Task instructions: Reproduce word for word the stretch of the winter blog text below, starting at "Category: winter" and ending at "guessed it—juggling balls.".

Source passage:
···

We woke up this morning to hoarfrost decorating the trees. Backyard birds seemed to be after the water.
Category: winter
Snowball Juggling!
Yesterday after we shoveled our sidewalks and driveway (again!) we went for a walk. Yes, we finally lost our minds. In fact, the temperature was a balmy 14 degrees. We almost put on shorts.
It was a little breezy. The city plows had not been out. It was their day off. Because of that, there were plenty of chunks of snow, a few of which were about the size of—yep, you guessed it—juggling balls.
We couldn’t get them formed exactly round, like they did in that TV commercial for cold medicine. That’s where I got the harebrained idea to try juggling snowballs in the first place.
You don’t want to try juggling snowballs barehanded. I can’t stop you from trying, just saying that my hands did smart when I tried it.
Next time, I’ll make sure the snowballs are round.
Snow Day Reflections on Elevator Pitches
I got up early this morning, partly because I knew I wanted to shovel the snowdrifts from last night, and partly because I heard my neighbor’s snowblower, shortly after 5:00 a.m.
I don’t have a snowblower. I’d rather shovel. It was the wet, heavy stuff. It was still coming down when I charged outside without breakfast, not even coffee.
While I was slogging away at the snow, I kept thinking about how to update my YouTube trailer. It’s been about a couple of years since I made the last trailer. I’m evolving since my retirement from the hospital where I worked as a consulting psychiatrist. I guess it’s time to update my About page on this blog as well.
The further I get in time away from work, the more I wonder what I’m evolving into. Work is not my focus. Sena and I got a big kick out of doing the Iowa cribbage board video. It brought back memories of our travels in Iowa.

···

Given entries:
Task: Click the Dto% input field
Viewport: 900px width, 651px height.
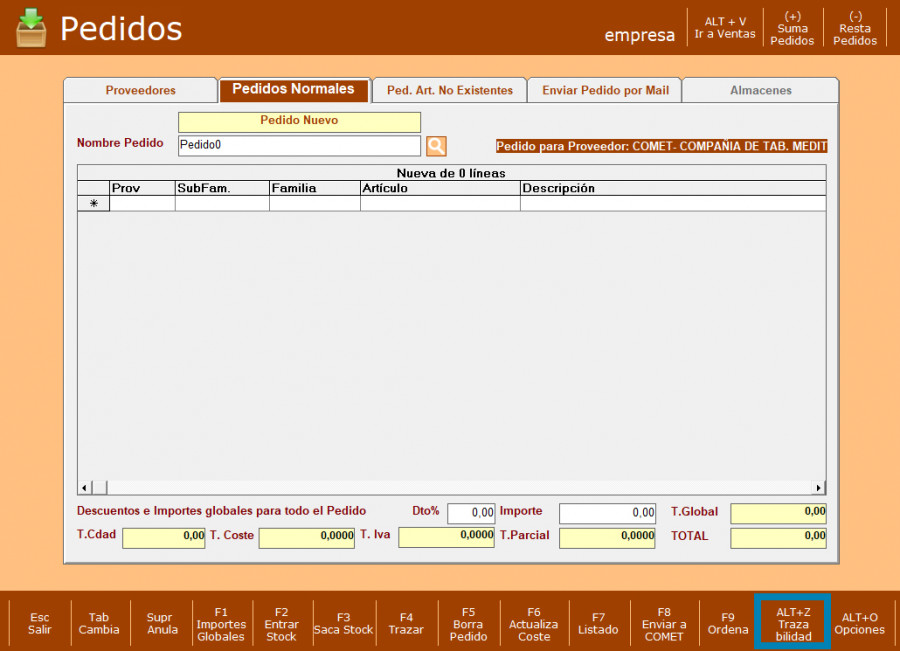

···

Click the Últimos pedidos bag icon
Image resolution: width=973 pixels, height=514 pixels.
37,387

···

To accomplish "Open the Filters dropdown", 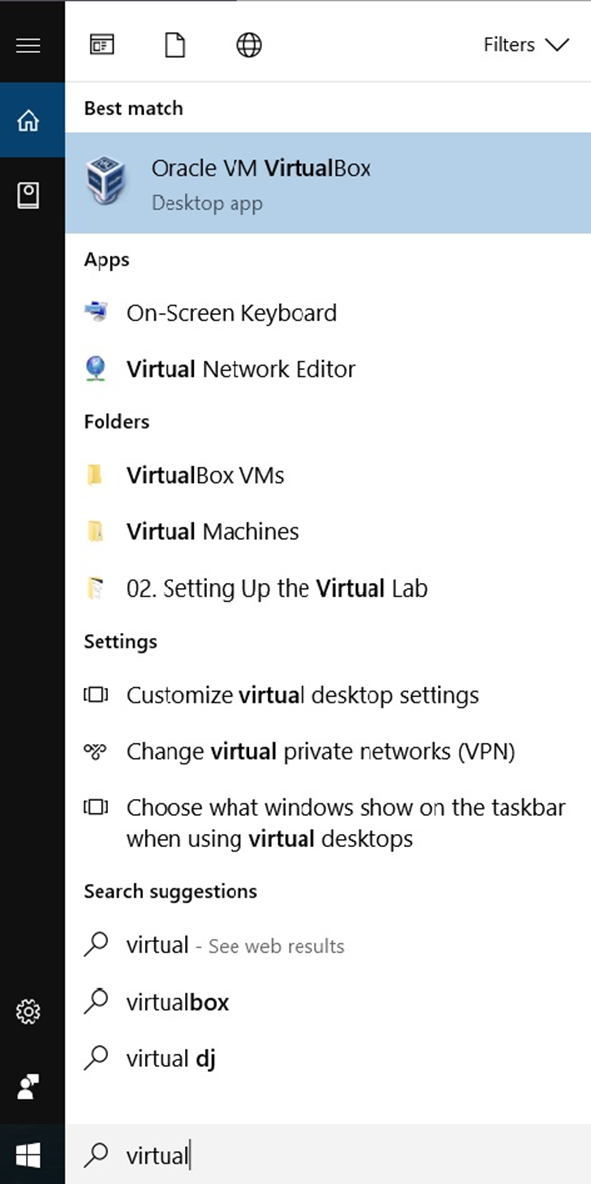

···

Response to the task:
Category: winter
Snowball Juggling!
Yesterday after we shoveled our sidewalks and driveway (again!) we went for a walk. Yes, we finally lost our minds. In fact, the temperature was a balmy 14 degrees. We almost put on shorts.
It was a little breezy. The city plows had not been out. It was their day off. Because of that, there were plenty of chunks of snow, a few of which were about the size of—yep, you guessed it—juggling balls.